Dinner might be pasta and sauce, but I’ll add kidney beans, basil, or even a chopped egg to add some extra nutrients and ensure the meal is balanced

These are just examples, but they are quick and realistic meals for most busy parents. They are also foods that all the family can eat too, making it practical and easier for us to prepare. 

They are also great for babies, who don’t necessarily need ‘special’ foods but can eat along with us, just without the added sugar and salt. This is the premise behind the recipe section of my book How to wean your baby – family meals we can all enjoy! 

Try and follow the well-known saying by Ellen Satter, “You decide what they eat and let them decide how much”.

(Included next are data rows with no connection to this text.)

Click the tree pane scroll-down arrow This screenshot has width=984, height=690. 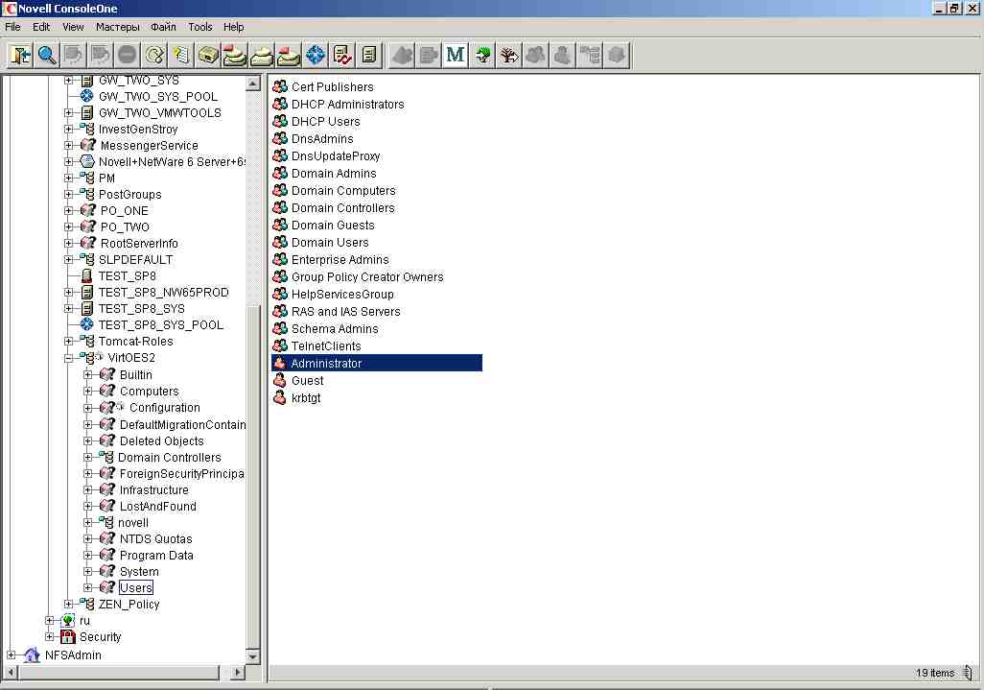(x=253, y=656)
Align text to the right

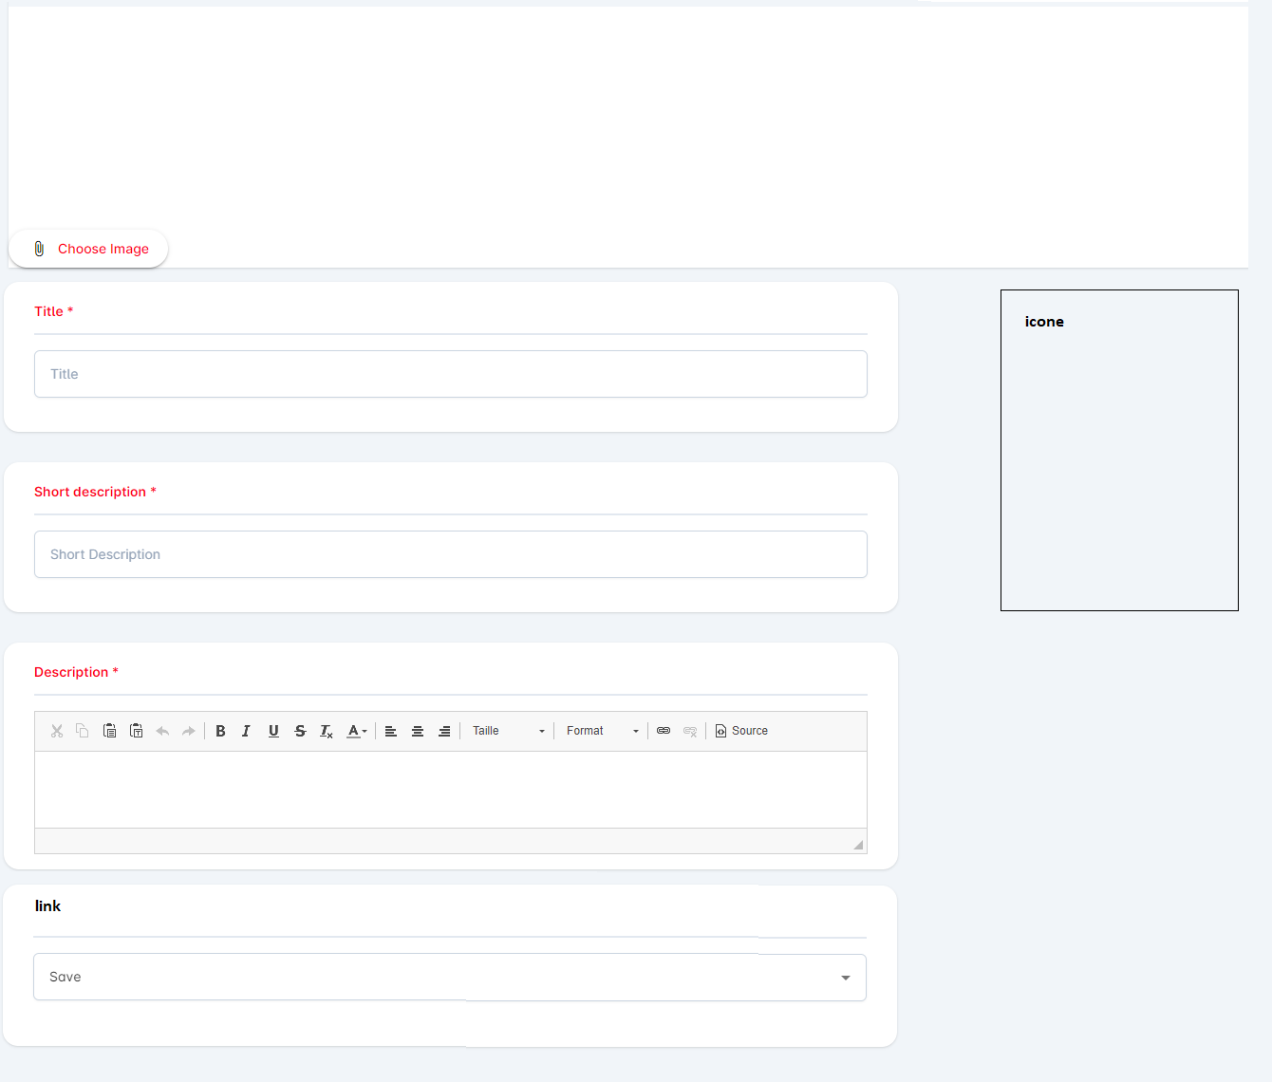click(443, 731)
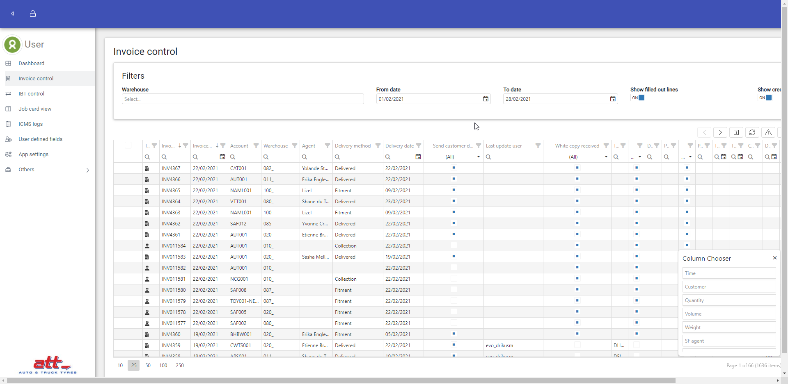This screenshot has width=788, height=384.
Task: Click the warning triangle toolbar icon
Action: pyautogui.click(x=768, y=132)
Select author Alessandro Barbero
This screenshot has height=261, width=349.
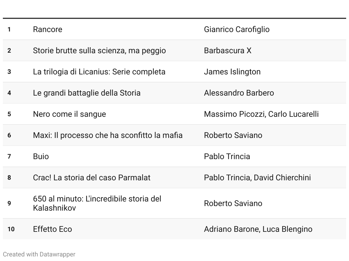click(239, 93)
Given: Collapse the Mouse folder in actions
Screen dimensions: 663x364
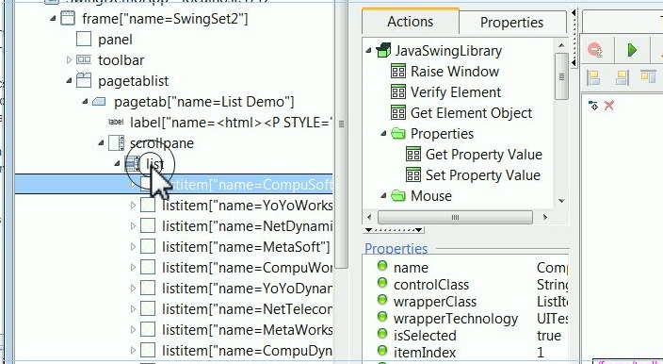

When it comes to balancing their meals, it’s impossible for us to be calculating every nutrient that kids are eating and that’s why thinking about food groups can really help. Ultimately you want to try and think about offering (for both babies and toddlers), something like the below at each meal: 

  • Veggies and/or fruits – frozen and fresh count!
  • Carbohydrates including wholegrains e.g. pasta, potatoes, quinoa, rice.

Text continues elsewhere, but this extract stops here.